Les politiques migratoires ont des influences sur l’immigration même avant leur départ : en classifiant les travailleurs comme « non désirés », elles érigent des obstacles sur le chemin de l’immigration, espérant pouvoir la « gérer ». Dans leurs études sur l’immigration chinoise illégale aux Angleterres, Xiang et Pieke montrent bien que le gouvernement britannique possède la même posture en ce qui concerne l’immigration,

« Cette posture (la gestion de l’immigration), … exerce une contrainte et une influence réelles non seulement sur la « production » d’émigrants par le pays d’origine, mais aussi sur le déroulement de la migration, ainsi que sur la façon de vivre et de travailler des immigrés. » (2009 : 99)

En France également, malgré sa volonté et ses efforts, la politique de « l’immigration choisie » ne réussit peut-être jamais, au contraire, elle pousse les immigrés potentiels à chercher d’autres chemins, à adopter d’autres stratégies pour réaliser leur projet migratoire, qui coûteront

43 plus chers et mettront les immigrés dans une situation plus vulnérable et plus dangereuse. Le durcissement des politiques migratoires et la fermeture de la frontière sont les deux raisons principales des naufrages tragiques en Méditerranée. En ce qui concerne les migrants chinois en France, si leur parcours est moins tragique, il n’est pas moins aventureux. Parmi mes enquêtés, plusieurs sont parvenus à mettre le pied sur le territoire français après des mois de trajet après avoir traversé toute l’Europe.

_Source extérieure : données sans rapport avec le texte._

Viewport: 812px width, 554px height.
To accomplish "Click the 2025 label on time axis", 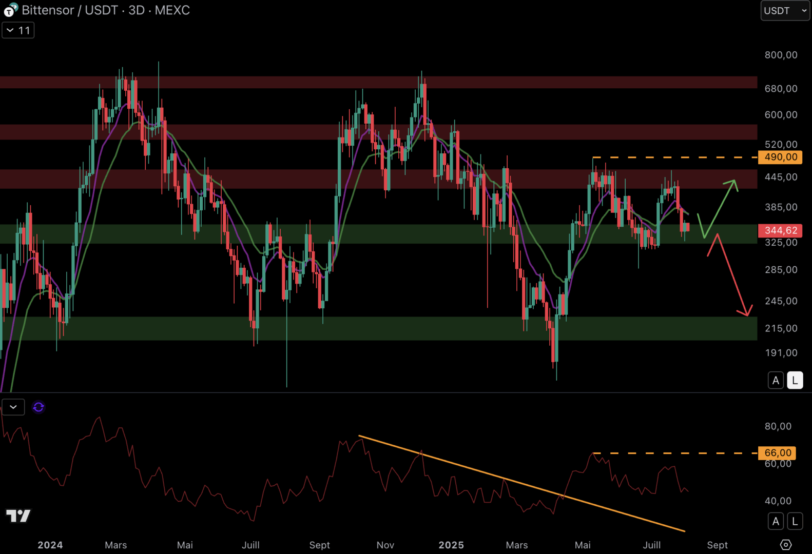I will coord(451,545).
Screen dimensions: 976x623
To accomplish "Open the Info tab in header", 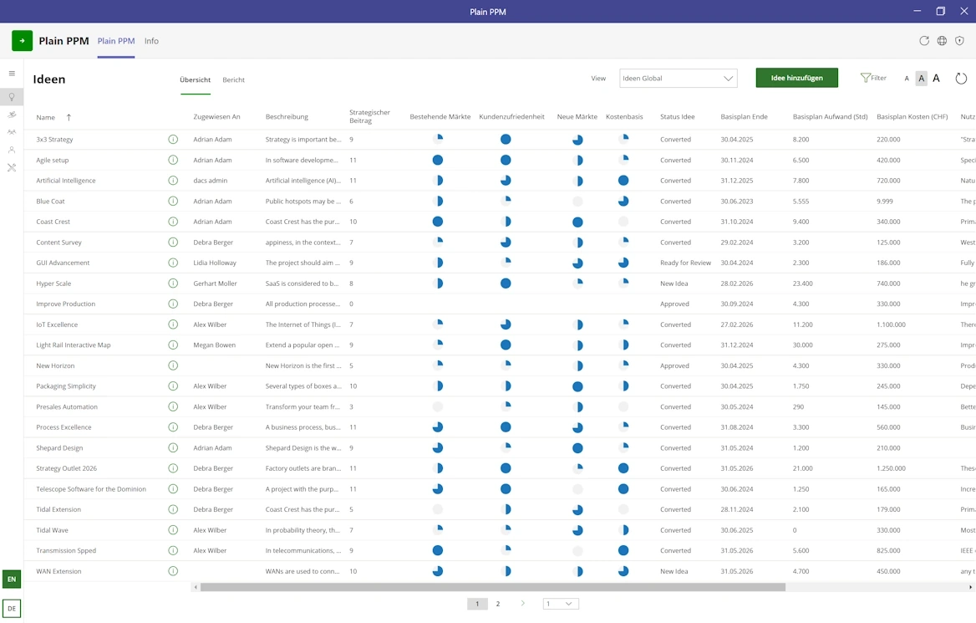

Monsieur Tu Shangbei, ancien habitant du quartier de La Noue, a eu un trajet migratoire aventureux. Nos rencontres ont eu lieu à plusieurs reprises, dans le centre municipal du quartier, dans le quartier, chez lui, dans le 13e arrondissement, etc. Né en 1971 à Fuqing, Fujian, il est

parti de Chine en juin 2006, et arrivé en France en janvier 2007. Il est parti seul, laissant sa famille en Chine. Le trajet durait sept mois. A la trajectoire organisée de la tête de serpent (passeur), il est d'abord arrivé à Pékin en autocar, puis à Moscou par le train ; après une dizaine de jours de séjour, il est arrivé à Varsovie en passant par la Biélorussie ; encore une dizaine de jours d'attente, il a pu venir à Berlin en voiture ; là, il a été arrêté par les policiers allemands quand il attendait le train pour la France, et été mis au centre de détention pendant six mois21. Après la sortie du centre de détention, il est finalement arrivé sur le territoire français. Son beau-frère qui était déjà en France l'a accueilli et l'a amené au quartier de la Noue, où il a habité jusqu’à son retour en novembre 2013 en Chine. Monsieur Qin Xiaoshan, un autre habitant du quartier de La Noue, est aussi originaire du Fujian. Il a eu une histoire similaire que son compatriote Monsieur Tu :

Il a pris le chemin en octobre 2002, et arrivé en France en mars, 2003, en passant par la Russie, l’Ukraine, la République Tchèque et l'Allemagne. « Tu as pris le train ? », je lui ai demandé. « Parfois, c'est le train, parfois, c'est la voiture » a-t-il répondu. Parfois il lui arrivait aussi de prendre des camions, ou de marcher à pied dans la montage. Ce long voyage lui a coûté 13 000 euros, plus 2 300 euros de dépense pendant le voyage. « C’est une période où la sortie coûtait cher, quels ans plus tard, le prix a diminué », a- dit-il. (Note de l’entretien, le 04/12/2013

La trajectoire migratoire de ces deux cas montre le caractère aventureux que l'émigration prend pour les Chinois comme pour les autres immigrés : le long trajet, les dépenses coûteuses et le danger d’être arrêté ou expulsé ne découragent pas les migrations à l’échelle mondiale.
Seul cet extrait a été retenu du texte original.